Christians were never meant to be normal. We’ve always been holy troublemakers, we’ve always been creators of uncertainty, agents of dimension that’s incompatible with the status quo; we do not accept the world as it is, but we insist on the world becoming the way that God wants it to be. And the Kingdom of God is different from the patterns of this world.”

Jacques Ellul

I was living in the gritty Mission district in San Francisco, I remember sitting in my favorite coffee shop at the corner of Clarion Alley and Mission reading Ellul’s “Meaning of the City.” I have to admit, I was profoundly undone.  Here I sat with my ‘latte,’ in the presence of a “genius,” reading a man who was describing the city that I was living in.  It was a bit much. It devastated me, but in a very good way.

Jacques Ellul describes the condition of city-darkness.  His contention was that there are people who are actively, (but often passively,) in a rebellious opposition to whatever God is doing.  There is an “organization of unbelief” that always resists the Holy Spirit, and it has become especially embedded into places we call the City.

Ellul recognized that there is an opposition force.  There are now those who have been drastically connected to the radical presence of God. There can’t ever be real normalcy here.  We are saints, (whether we like it or not.)  We are solidly “light.”  And then we start reflecting that into a profound darkness, which cares for nothing at all– even hating the grace of God– things can get vicious.

We stand in an awesome place (whether we understand or not.)  We are in the truest sense revolutionaries.  We stand by grace in this place.  The light is always breaking holy-troublemakersinto the lives of those who are living against Him.  This is most uncomfortable– like falling into a raspberry patch naked, with all its stickers and scratches. Hardly pleasant.

We are “the troublemakers.”  What we believe turns the world upside down (really, upside right.)  We have become obstacles to those in darkness. We are altered, and as believers the change is dramatically authentic.  There is simply nothing outside of His power that can do this.

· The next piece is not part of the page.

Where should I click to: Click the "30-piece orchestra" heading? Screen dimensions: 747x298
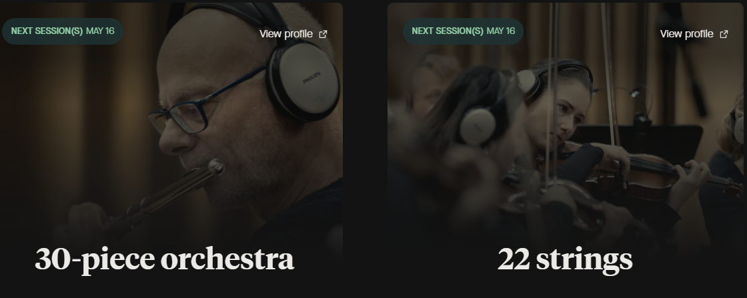(x=164, y=259)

Jesus answered, “I tell you the truth, unless you are born again, you cannot be in God’s kingdom.”   John 3:3, NCV

This critical thought describes the essential work that must happen before we can enter into it.  God’s kingdom is now our dream and our destiny.  It fuels us, and energizes us far beyond any work we can do.  We are now living people, residing in the “land of the dead.”  We must expect problems, but exult in a real existence.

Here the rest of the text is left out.